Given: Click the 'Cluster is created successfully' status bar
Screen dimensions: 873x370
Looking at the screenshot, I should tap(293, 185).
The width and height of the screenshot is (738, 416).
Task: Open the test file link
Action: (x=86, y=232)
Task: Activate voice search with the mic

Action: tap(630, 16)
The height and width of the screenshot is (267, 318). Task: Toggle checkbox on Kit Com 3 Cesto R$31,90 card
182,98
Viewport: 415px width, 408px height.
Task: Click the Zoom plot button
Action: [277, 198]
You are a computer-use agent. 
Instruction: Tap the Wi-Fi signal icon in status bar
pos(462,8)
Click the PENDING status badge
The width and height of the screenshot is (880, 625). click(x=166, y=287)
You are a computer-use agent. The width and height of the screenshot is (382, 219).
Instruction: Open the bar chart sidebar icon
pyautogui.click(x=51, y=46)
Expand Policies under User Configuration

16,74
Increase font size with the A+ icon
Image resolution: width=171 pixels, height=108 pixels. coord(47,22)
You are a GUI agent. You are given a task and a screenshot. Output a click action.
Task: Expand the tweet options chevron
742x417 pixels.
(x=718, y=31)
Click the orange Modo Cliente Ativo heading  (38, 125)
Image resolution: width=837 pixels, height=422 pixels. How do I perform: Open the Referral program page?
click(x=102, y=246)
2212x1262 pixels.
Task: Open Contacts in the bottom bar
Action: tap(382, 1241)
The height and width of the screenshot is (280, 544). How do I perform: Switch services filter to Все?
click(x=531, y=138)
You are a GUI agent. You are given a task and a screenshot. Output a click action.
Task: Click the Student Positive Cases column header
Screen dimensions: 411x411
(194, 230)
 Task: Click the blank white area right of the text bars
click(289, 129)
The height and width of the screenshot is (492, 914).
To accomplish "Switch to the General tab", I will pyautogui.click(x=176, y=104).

WHAT YOU SHOULD DO: Return an exact copy of the listing above, complete in every line.

OUTPUT OF THE TASK:
Given: Click the 'Cluster is created successfully' status bar
Screen dimensions: 873x370
Looking at the screenshot, I should tap(293, 185).
The width and height of the screenshot is (738, 416).
Task: Open the test file link
Action: (x=86, y=232)
Task: Activate voice search with the mic

Action: tap(630, 16)
The height and width of the screenshot is (267, 318). Task: Toggle checkbox on Kit Com 3 Cesto R$31,90 card
182,98
Viewport: 415px width, 408px height.
Task: Click the Zoom plot button
Action: [277, 198]
You are a computer-use agent. 
Instruction: Tap the Wi-Fi signal icon in status bar
pos(462,8)
Click the PENDING status badge
The width and height of the screenshot is (880, 625). click(x=166, y=287)
You are a computer-use agent. The width and height of the screenshot is (382, 219).
Instruction: Open the bar chart sidebar icon
pyautogui.click(x=51, y=46)
Expand Policies under User Configuration

16,74
Increase font size with the A+ icon
Image resolution: width=171 pixels, height=108 pixels. coord(47,22)
You are a GUI agent. You are given a task and a screenshot. Output a click action.
Task: Expand the tweet options chevron
742x417 pixels.
(x=718, y=31)
Click the orange Modo Cliente Ativo heading  (38, 125)
Image resolution: width=837 pixels, height=422 pixels. How do I perform: Open the Referral program page?
click(x=102, y=246)
2212x1262 pixels.
Task: Open Contacts in the bottom bar
Action: tap(382, 1241)
The height and width of the screenshot is (280, 544). How do I perform: Switch services filter to Все?
click(x=531, y=138)
You are a GUI agent. You are given a task and a screenshot. Output a click action.
Task: Click the Student Positive Cases column header
Screen dimensions: 411x411
(194, 230)
 Task: Click the blank white area right of the text bars
click(289, 129)
The height and width of the screenshot is (492, 914).
To accomplish "Switch to the General tab", I will pyautogui.click(x=176, y=104).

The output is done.